In an indiscrete footnote in some earlier post I suggested
that linguistics, or at least generative grammar, or at least syntactic
“theory” had not yet escaped its philological roots. There are several marks of
this. The footnote mentioned the inordinate respect for data. I would not be surprised
if many readers saw this and either thought I was joking (me? Do you know me to
joke about such matters?) or nodded knowingly that such a cavalier attitude to
empirics is hardly surprising coming from me. However, I was not (entirely)
speaking tongue in cheek and would like to defend the proposition that despite
our best efforts, linguistics has yet to embody the true scientific spirit, one
that embraces theoretical insight as
one of the (maybe the) central goals
of inquiry. I will confine my remarks to syntax, but I believe that my qualms
extend beyond this particular bailiwick. To put my point bluntly: despite
prevailing assumptions, there is precious little theory in theoretical syntax
and this, I believe, is because we are still in the grip of the descriptivist
demon.
There are four kinds of research in the real sciences: (i)
phenomenological,
(ii) experimental, (iii) analytical/computational, and (iv)
theoretical. The first is roughly descriptive: this variable covaries with that
one in these circumstances (think pressure, volume and temperature). The second
aims to test theory (e.g. if there is an aether then given the earth’s spin
light will move measurably faster in this direction than that one). The third
is intimately related to the second. Oftentimes to get testable predictions
requires solving equations for special cases and this can demand a lot of
computational skill (think black holes and general relativity). The forth kind
of work is theoretical and it aims to explain why we find what we find and why
we don’t find what we don’t. Fundamental theory achieves this using simple
natural principles. What makes this enterprise especially demanding is that a
large part of what theory does is discover
what ‘simple’ and ‘natural’ mean in a given context of inquiry. ‘Simple and
natural’ are a bit like pornography: hard to specify antecedently but
recognizable (at least over time) when paraded.

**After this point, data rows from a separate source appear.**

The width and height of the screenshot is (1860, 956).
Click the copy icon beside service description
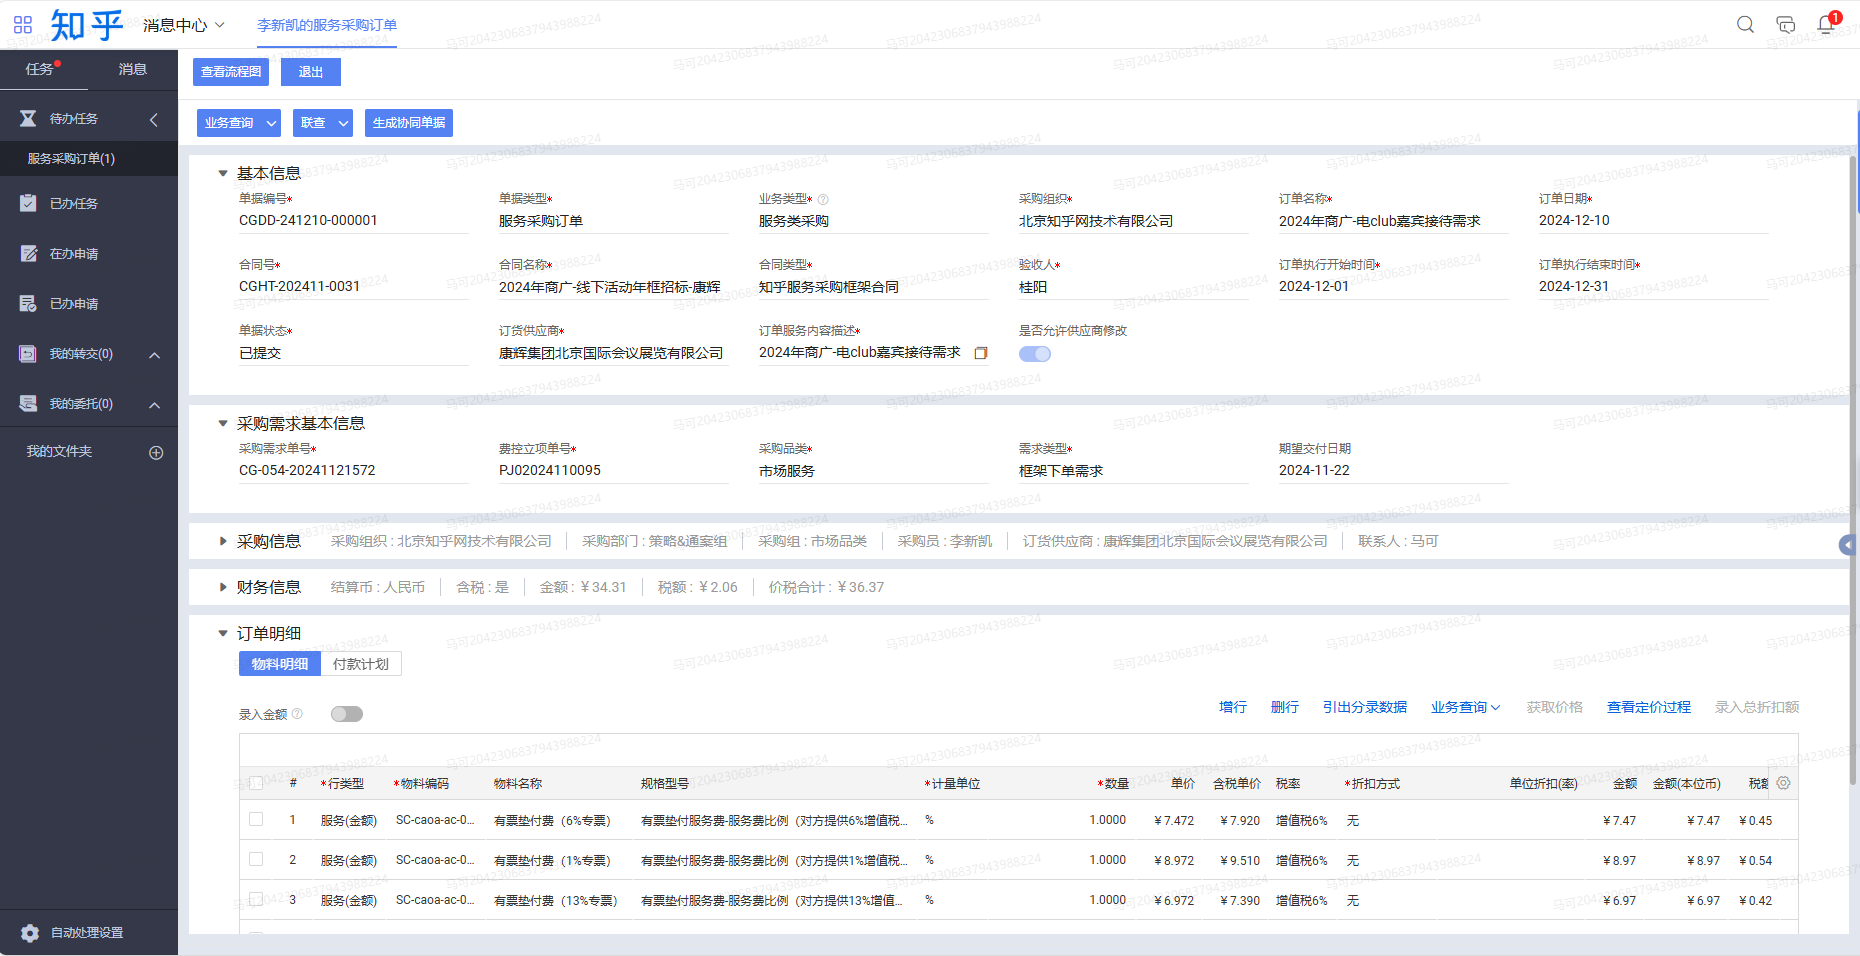pyautogui.click(x=981, y=353)
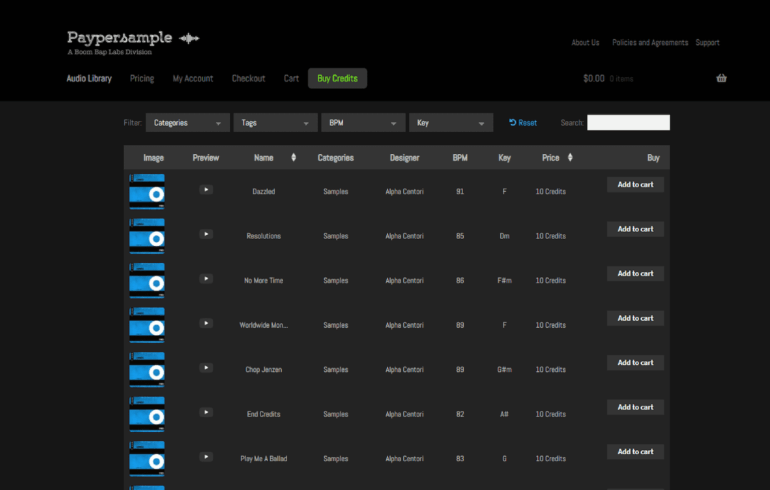Click the shopping basket icon
Viewport: 770px width, 490px height.
click(x=721, y=78)
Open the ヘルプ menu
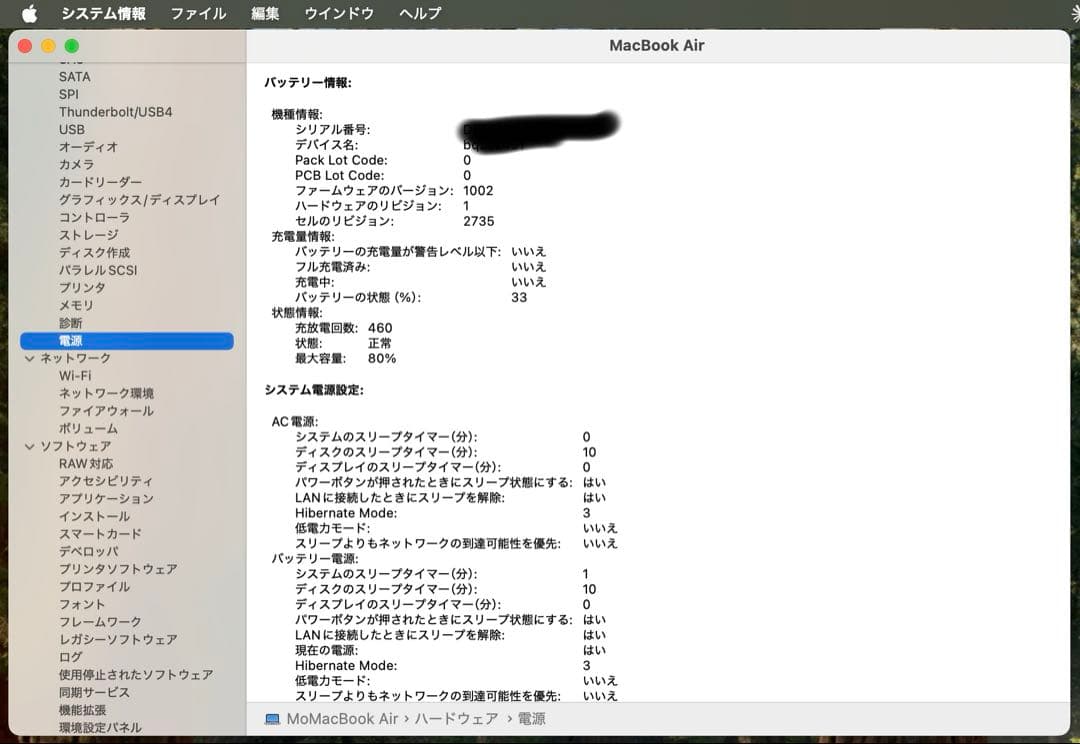Viewport: 1080px width, 744px height. 418,13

Work in syntax has research that corresponds roughly to the
above four-part division. Thus, there are roughly four kinds of syntax research:
(a) Work that analyzes data in a given language. These are generally organized
around constructions such as relative clauses in X or ‘tough’ constructions in
Y or resumptive pronouns in Z. Here the targets of explanation are the
intricacies of specific constructions and theory is used to explain the
observed intricacies properties. (b) Research that explores given theoretical
constructs empirically. In practice, this is often pursued in tandem with (a), but the two are conceptually different.

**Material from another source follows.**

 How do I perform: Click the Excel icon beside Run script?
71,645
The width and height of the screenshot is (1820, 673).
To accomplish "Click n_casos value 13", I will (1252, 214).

Here the aim is to refine or “test” a theoretical point and data is used to
polish theoretical details or choose between competing alternatives. One argues
from data to theory, rather than from theory to data. Examples include work in
the mid 1980s investigating how exactly to state the ECP and subjacency
conditions, looking for the right definition of government and binding domains.
Other examples can be found in much current work trying to state exactly which
heads are phases, differentiate weak from strong phases, or what the right
statement of defective intervention should be. A particularly popular sport is
to try and identify the right sets of features the grammar manipulates. (c) Papers
that aim to unify disparate UG generalizations. This work has both an
analytical and empirical dimension, with the second following the first. The classical example of this is Chomsky’s
reanalysis of Ross’s Islands in terms of the theory of subjacency and later
extensions of this that aimed to incorporate Huang’s CED effects into a theory
of bounding in terms of barriers. More current examples include Chomsky’s
proposed unification of PS and movement rules in terms of Merge, Pesetsky and
Torrego’s analysis of fixed subject effects in terms of economy, the
unification of control and binding with movement and/or Agree, among others. (d)

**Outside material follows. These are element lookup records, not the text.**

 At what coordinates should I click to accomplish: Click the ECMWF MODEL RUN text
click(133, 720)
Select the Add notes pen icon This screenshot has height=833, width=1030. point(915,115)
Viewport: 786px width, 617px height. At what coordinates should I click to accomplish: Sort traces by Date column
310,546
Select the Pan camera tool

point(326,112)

Papers whose aim is to “simplify” and conceptually “motivate” the basic
machinery, e.g. Minimality in terms of search, the cycle in terms of Extension,
Phase Impenetrability in terms of Multiple Spell Out, and islands as
PF/linearization effects.
All of these kinds of
research are valuable and contribute to the answering the central questions in
linguistics. However, whereas the field values the first two unequivocally,
it has tended to be less welcoming to theoretical research of the (c)/(d)
variety above. Why so? Here are three speculations.
First, many linguists tend to confuse ‘theoretical’ and
‘formal.’ Since the beginning, Generative Grammarians, including syntacticians,
have had a proprietary technical formalism for describing linguistic phenomena.
Part of what it is to be a linguist involves mastering this technical formalism.
However, being formal does not entail being theoretical. Descriptive phonetics is quite formal but its
aims are not theoretical. Ditto for most of statistics, and, in my opinion,
semantics. Most theory is formal as formalism allows for the kind of
abstraction/idealization that theory lives on. But formal is not equivalent to
theoretical. Virtually all current work in linguistics is formal. Very little
is theoretical in the sense of (c)/(d) above.
Second, it fits with the widespread Empiricist belief that
science consists in the careful production and organization of facts. Theory, on this view, is effectively a way of
compactly summarizing the data. On this view, theory is useful, but epistemologically
secondary. The main enterprise is to discover, collect and organizing the facts.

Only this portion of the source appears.